Sheff takes you back to 19th-century Kyoto to tell you about the history of the Nintendo company, which started off selling playing cards, and quite a lot about its owners, the Yamauchis. Too much, in fact. Pretty soon, your mind is drifting away from thinking about games, and being distracted by things like: 'Arrogant and impudent, Hiroshi discarded his grandparents as he grew into a balefully handsome and debonair gentleman who carried his small body with conceited sturdiness, his head jutting forward.'

A few pages later, Hiroshi Yamauchi, now in charge of Nintendo, meets Gunpei Yokoi, who wants to design products. It is 1969. Yokoi is a 'short, solid, and unpretentious man'. He designs the 'Ultra Hand', a wooden contraption for picking things up. The thing about the Ultra Hand is that it is a bit silly. Yamauchi likes it. So he lets his short, solid, unpretentious employee design some other things: the Ultra Machine, a baseball game, the Ultra Scope, a periscope, and the Love Tester, a meter to read the heat generated when people hold hands.

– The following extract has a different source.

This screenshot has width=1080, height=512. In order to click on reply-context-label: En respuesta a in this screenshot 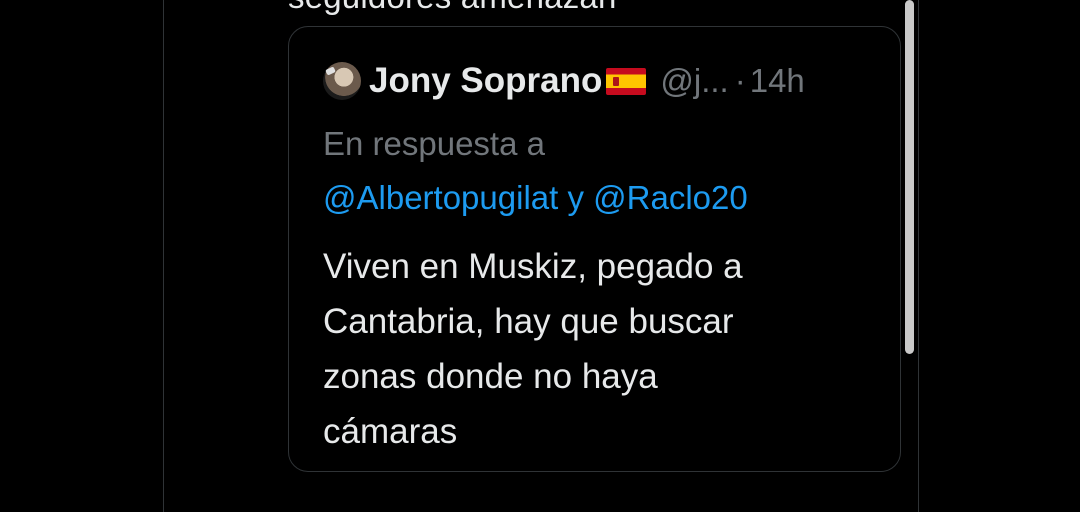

Then another designer, Masayuki Uemura, joins the company. This man, 'with thick, wiry hair pushed to one side and an irrepressible ear- to-ear grin', realising that Japan is full of disused bowling alleys, designs some laser-gun games that can be played in these alleys. By 1974, Nintendo has a game called 'Wild Gunman', in which the competitor shoots at the image of a maniac projected on to a screen. In 1977 comes 'Color TV Game 6', the first real video game - tennis played by 'hitting' a ball of light across a TV screen. Remember that? And then comes the rash of arcade games - 'Sky Skipper', 'Hellfire', 'Sheriff' and 'Radarscope' - based on killing things that are coming towards you. And then, in 1981, Miyamoto designs 'Donkey Kong', a game in which a gorilla kidnaps the girlfriend of a short, squat character called Mario.

And then? Sheff has only just begun. There are endless court battles over copyright, niggles with distributors, changes of circuitry in several batches of hardware; there's stuff on the difference between Japanese and American workers

(Americans are lazier); there are moments when Yamauchi and Arakawa have terrible rows over how many units to import into America. But in the end, we know the story: these games sell. They sell better than anything else in the world, bar food, drink, and addictive drugs. Why? I want to know. This book isn't bad; it's mostly about what happens around the periphery of an amazing discovery. Why not get right to the heart of it?